Beans thrives best in a warm climate of optimum growing temperature range of 20 to 280C with a minimum of 150C and a maximum of 320
Temperatures above 320C and below 150C will cause poor pod set resulting in yield loss.
Bean production is more successful in areas where rainfall is moderate to light during the latter part of growing season.
Beans are adapted to a wide range of soils as long as the soils are reasonably fertile, well drained and free of conditions such as saline.
An optimum soil pH of 5.8 to 6.5 is ideal for beans production.
Challenges and opportunities
The bean sector experiences a number of problems at different nodes of the value chain namely; input, production, trading, processing and consumption levels.

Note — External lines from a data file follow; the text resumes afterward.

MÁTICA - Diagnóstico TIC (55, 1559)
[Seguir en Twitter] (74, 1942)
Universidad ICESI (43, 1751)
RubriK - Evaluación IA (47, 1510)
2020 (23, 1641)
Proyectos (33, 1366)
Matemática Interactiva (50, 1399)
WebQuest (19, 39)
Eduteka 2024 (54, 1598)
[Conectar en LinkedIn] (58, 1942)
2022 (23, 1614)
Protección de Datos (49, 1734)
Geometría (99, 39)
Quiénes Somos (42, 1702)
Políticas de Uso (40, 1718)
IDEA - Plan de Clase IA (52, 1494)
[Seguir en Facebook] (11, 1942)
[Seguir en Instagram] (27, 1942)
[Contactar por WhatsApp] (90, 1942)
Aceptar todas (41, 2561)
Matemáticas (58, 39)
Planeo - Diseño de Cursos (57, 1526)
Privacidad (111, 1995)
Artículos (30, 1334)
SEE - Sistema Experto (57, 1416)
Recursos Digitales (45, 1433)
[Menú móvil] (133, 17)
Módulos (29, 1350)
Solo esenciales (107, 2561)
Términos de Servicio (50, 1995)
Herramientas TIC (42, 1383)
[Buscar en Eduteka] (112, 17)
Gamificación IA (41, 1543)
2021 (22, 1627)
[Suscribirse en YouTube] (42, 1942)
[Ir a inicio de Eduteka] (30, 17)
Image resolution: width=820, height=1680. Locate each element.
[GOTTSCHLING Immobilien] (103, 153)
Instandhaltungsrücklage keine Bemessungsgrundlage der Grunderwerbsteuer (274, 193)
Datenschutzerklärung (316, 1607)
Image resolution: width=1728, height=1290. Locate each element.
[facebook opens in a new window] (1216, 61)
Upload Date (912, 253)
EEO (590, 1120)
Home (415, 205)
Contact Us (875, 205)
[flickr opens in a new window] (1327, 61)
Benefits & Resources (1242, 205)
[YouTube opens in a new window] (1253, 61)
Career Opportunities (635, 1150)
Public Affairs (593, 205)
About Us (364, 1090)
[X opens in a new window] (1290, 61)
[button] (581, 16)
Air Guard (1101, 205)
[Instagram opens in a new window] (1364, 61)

Major challenges include poor agronomic practices, declining soil infertility, lack of seed from improved cultivars, poor selection of bean seeds (seed mixtures), moisture stress, weed competition, pests and diseases, high post-harvest losses; unstable prices; limited post-harvest handling technologies, and lack of storage capacity.
On the other hand, a number of opportunities exist in the beans industry including; increasing demand of beans at domestic, regional, and international levels; established research institution/ infrastructure to promote bean production in Uganda; availability of a wide range improved bean varieties that are suitable to the different agro-ecologies, and the possibility of value addition.